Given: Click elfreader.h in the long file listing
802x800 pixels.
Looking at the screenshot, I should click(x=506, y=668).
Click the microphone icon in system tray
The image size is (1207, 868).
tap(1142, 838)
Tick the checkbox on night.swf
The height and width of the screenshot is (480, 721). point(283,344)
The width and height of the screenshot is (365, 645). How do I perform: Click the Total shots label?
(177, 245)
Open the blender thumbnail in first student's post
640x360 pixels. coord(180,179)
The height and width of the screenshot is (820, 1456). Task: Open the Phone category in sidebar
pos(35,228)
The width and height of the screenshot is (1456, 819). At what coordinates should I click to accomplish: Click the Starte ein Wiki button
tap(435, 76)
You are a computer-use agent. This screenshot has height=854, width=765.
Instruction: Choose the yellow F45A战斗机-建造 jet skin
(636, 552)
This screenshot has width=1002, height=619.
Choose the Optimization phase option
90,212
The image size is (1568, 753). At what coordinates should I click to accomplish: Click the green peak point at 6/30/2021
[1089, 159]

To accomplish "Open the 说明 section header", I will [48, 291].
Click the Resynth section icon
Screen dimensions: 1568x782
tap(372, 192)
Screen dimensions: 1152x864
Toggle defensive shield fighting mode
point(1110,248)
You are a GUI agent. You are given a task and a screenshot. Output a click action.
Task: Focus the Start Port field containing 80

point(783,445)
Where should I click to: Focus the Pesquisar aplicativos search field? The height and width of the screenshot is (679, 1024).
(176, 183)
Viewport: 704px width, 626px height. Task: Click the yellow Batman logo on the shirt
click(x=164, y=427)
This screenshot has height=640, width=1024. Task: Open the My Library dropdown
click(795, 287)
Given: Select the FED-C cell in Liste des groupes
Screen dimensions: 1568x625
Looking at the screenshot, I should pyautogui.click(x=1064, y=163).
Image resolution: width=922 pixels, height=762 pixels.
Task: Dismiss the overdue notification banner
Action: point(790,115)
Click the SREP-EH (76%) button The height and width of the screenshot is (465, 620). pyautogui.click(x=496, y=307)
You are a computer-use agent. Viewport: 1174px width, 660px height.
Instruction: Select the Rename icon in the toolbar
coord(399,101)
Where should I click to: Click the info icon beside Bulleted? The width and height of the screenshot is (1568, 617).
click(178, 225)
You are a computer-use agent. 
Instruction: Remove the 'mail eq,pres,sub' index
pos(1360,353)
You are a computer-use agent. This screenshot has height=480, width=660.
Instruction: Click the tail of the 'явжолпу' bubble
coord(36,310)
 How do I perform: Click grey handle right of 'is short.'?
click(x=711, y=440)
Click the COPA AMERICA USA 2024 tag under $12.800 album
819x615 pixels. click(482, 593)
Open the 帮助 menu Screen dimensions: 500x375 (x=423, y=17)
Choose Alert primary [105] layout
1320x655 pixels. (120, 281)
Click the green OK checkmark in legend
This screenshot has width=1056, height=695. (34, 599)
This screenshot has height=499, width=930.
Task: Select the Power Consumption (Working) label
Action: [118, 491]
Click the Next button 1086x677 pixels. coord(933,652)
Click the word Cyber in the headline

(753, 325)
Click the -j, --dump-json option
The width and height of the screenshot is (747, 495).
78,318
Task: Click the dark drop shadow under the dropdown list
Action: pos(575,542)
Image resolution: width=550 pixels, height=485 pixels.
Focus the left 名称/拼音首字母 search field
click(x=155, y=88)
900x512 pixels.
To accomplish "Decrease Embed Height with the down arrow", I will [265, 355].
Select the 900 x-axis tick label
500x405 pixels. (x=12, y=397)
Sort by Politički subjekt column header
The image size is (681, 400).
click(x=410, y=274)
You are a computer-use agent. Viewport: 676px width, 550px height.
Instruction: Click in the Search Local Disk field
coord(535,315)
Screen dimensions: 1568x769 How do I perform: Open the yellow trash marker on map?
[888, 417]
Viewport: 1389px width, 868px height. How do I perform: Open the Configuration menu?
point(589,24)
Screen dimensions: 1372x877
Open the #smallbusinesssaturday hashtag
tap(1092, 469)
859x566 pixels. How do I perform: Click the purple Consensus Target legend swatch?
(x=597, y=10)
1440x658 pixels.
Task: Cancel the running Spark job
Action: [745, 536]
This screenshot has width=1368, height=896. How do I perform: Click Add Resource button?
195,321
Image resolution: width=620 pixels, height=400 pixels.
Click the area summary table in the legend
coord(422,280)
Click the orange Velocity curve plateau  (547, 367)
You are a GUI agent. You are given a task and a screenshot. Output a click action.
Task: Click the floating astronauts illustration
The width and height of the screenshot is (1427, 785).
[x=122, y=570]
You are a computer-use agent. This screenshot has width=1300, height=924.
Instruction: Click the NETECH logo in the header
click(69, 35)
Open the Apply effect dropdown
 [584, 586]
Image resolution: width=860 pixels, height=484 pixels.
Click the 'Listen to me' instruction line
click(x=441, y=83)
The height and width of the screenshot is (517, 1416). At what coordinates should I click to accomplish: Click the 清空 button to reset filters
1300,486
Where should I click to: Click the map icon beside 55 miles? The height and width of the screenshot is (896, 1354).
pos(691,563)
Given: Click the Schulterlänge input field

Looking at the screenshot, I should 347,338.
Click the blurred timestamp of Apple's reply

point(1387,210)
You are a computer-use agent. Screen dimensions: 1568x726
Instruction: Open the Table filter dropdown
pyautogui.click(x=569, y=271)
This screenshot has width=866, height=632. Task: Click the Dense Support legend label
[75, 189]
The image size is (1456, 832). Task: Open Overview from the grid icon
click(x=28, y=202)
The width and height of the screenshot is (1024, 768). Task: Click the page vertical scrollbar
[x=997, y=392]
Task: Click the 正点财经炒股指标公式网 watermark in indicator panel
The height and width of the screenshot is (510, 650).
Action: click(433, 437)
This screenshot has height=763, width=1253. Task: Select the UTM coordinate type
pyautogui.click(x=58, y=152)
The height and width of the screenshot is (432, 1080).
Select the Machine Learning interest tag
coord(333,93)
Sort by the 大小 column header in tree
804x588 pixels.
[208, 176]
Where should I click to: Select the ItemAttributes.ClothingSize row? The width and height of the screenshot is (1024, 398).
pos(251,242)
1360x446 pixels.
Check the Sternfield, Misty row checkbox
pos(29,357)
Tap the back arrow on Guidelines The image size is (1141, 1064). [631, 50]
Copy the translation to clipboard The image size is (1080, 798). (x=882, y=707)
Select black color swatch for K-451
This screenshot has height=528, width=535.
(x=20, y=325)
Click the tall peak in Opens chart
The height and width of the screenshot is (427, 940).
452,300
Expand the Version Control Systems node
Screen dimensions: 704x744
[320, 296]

######

» **WHAT THE TASK ASKS**
Transcribe the records above exactly as they appear.

» **SOLUTION TO THE PROBLEM**
Given: Click elfreader.h in the long file listing
802x800 pixels.
Looking at the screenshot, I should click(x=506, y=668).
Click the microphone icon in system tray
The image size is (1207, 868).
tap(1142, 838)
Tick the checkbox on night.swf
The height and width of the screenshot is (480, 721). point(283,344)
The width and height of the screenshot is (365, 645). How do I perform: Click the Total shots label?
(177, 245)
Open the blender thumbnail in first student's post
640x360 pixels. coord(180,179)
The height and width of the screenshot is (820, 1456). Task: Open the Phone category in sidebar
pos(35,228)
The width and height of the screenshot is (1456, 819). At what coordinates should I click to accomplish: Click the Starte ein Wiki button
tap(435, 76)
You are a computer-use agent. This screenshot has height=854, width=765.
Instruction: Choose the yellow F45A战斗机-建造 jet skin
(636, 552)
This screenshot has width=1002, height=619.
Choose the Optimization phase option
90,212
The image size is (1568, 753). At what coordinates should I click to accomplish: Click the green peak point at 6/30/2021
[1089, 159]

To accomplish "Open the 说明 section header", I will [48, 291].
Click the Resynth section icon
Screen dimensions: 1568x782
tap(372, 192)
Screen dimensions: 1152x864
Toggle defensive shield fighting mode
point(1110,248)
You are a GUI agent. You are given a task and a screenshot. Output a click action.
Task: Focus the Start Port field containing 80

point(783,445)
Where should I click to: Focus the Pesquisar aplicativos search field? The height and width of the screenshot is (679, 1024).
(176, 183)
Viewport: 704px width, 626px height. Task: Click the yellow Batman logo on the shirt
click(x=164, y=427)
This screenshot has height=640, width=1024. Task: Open the My Library dropdown
click(795, 287)
Given: Select the FED-C cell in Liste des groupes
Screen dimensions: 1568x625
Looking at the screenshot, I should pyautogui.click(x=1064, y=163).
Image resolution: width=922 pixels, height=762 pixels.
Task: Dismiss the overdue notification banner
Action: point(790,115)
Click the SREP-EH (76%) button The height and width of the screenshot is (465, 620). pyautogui.click(x=496, y=307)
You are a computer-use agent. Viewport: 1174px width, 660px height.
Instruction: Select the Rename icon in the toolbar
coord(399,101)
Where should I click to: Click the info icon beside Bulleted? The width and height of the screenshot is (1568, 617).
click(178, 225)
You are a computer-use agent. 
Instruction: Remove the 'mail eq,pres,sub' index
pos(1360,353)
You are a computer-use agent. This screenshot has height=480, width=660.
Instruction: Click the tail of the 'явжолпу' bubble
coord(36,310)
 How do I perform: Click grey handle right of 'is short.'?
click(x=711, y=440)
Click the COPA AMERICA USA 2024 tag under $12.800 album
819x615 pixels. click(482, 593)
Open the 帮助 menu Screen dimensions: 500x375 (x=423, y=17)
Choose Alert primary [105] layout
1320x655 pixels. (120, 281)
Click the green OK checkmark in legend
This screenshot has width=1056, height=695. (34, 599)
This screenshot has height=499, width=930.
Task: Select the Power Consumption (Working) label
Action: [118, 491]
Click the Next button 1086x677 pixels. coord(933,652)
Click the word Cyber in the headline

(753, 325)
Click the -j, --dump-json option
The width and height of the screenshot is (747, 495).
78,318
Task: Click the dark drop shadow under the dropdown list
Action: pos(575,542)
Image resolution: width=550 pixels, height=485 pixels.
Focus the left 名称/拼音首字母 search field
click(x=155, y=88)
900x512 pixels.
To accomplish "Decrease Embed Height with the down arrow", I will [265, 355].
Select the 900 x-axis tick label
500x405 pixels. (x=12, y=397)
Sort by Politički subjekt column header
The image size is (681, 400).
click(x=410, y=274)
You are a computer-use agent. Viewport: 676px width, 550px height.
Instruction: Click in the Search Local Disk field
coord(535,315)
Screen dimensions: 1568x769 How do I perform: Open the yellow trash marker on map?
[888, 417]
Viewport: 1389px width, 868px height. How do I perform: Open the Configuration menu?
point(589,24)
Screen dimensions: 1372x877
Open the #smallbusinesssaturday hashtag
tap(1092, 469)
859x566 pixels. How do I perform: Click the purple Consensus Target legend swatch?
(x=597, y=10)
1440x658 pixels.
Task: Cancel the running Spark job
Action: [745, 536]
This screenshot has width=1368, height=896. How do I perform: Click Add Resource button?
195,321
Image resolution: width=620 pixels, height=400 pixels.
Click the area summary table in the legend
coord(422,280)
Click the orange Velocity curve plateau  (547, 367)
You are a GUI agent. You are given a task and a screenshot. Output a click action.
Task: Click the floating astronauts illustration
The width and height of the screenshot is (1427, 785).
[x=122, y=570]
You are a computer-use agent. This screenshot has width=1300, height=924.
Instruction: Click the NETECH logo in the header
click(69, 35)
Open the Apply effect dropdown
 [584, 586]
Image resolution: width=860 pixels, height=484 pixels.
Click the 'Listen to me' instruction line
click(x=441, y=83)
The height and width of the screenshot is (517, 1416). At what coordinates should I click to accomplish: Click the 清空 button to reset filters
1300,486
Where should I click to: Click the map icon beside 55 miles? The height and width of the screenshot is (896, 1354).
pos(691,563)
Given: Click the Schulterlänge input field

Looking at the screenshot, I should 347,338.
Click the blurred timestamp of Apple's reply

point(1387,210)
You are a computer-use agent. Screen dimensions: 1568x726
Instruction: Open the Table filter dropdown
pyautogui.click(x=569, y=271)
This screenshot has width=866, height=632. Task: Click the Dense Support legend label
[75, 189]
The image size is (1456, 832). Task: Open Overview from the grid icon
click(x=28, y=202)
The width and height of the screenshot is (1024, 768). Task: Click the page vertical scrollbar
[x=997, y=392]
Task: Click the 正点财经炒股指标公式网 watermark in indicator panel
The height and width of the screenshot is (510, 650).
Action: click(433, 437)
This screenshot has height=763, width=1253. Task: Select the UTM coordinate type
pyautogui.click(x=58, y=152)
The height and width of the screenshot is (432, 1080).
Select the Machine Learning interest tag
coord(333,93)
Sort by the 大小 column header in tree
804x588 pixels.
[208, 176]
Where should I click to: Select the ItemAttributes.ClothingSize row? The width and height of the screenshot is (1024, 398).
pos(251,242)
1360x446 pixels.
Check the Sternfield, Misty row checkbox
pos(29,357)
Tap the back arrow on Guidelines The image size is (1141, 1064). [631, 50]
Copy the translation to clipboard The image size is (1080, 798). (x=882, y=707)
Select black color swatch for K-451
This screenshot has height=528, width=535.
(x=20, y=325)
Click the tall peak in Opens chart
The height and width of the screenshot is (427, 940).
452,300
Expand the Version Control Systems node
Screen dimensions: 704x744
[320, 296]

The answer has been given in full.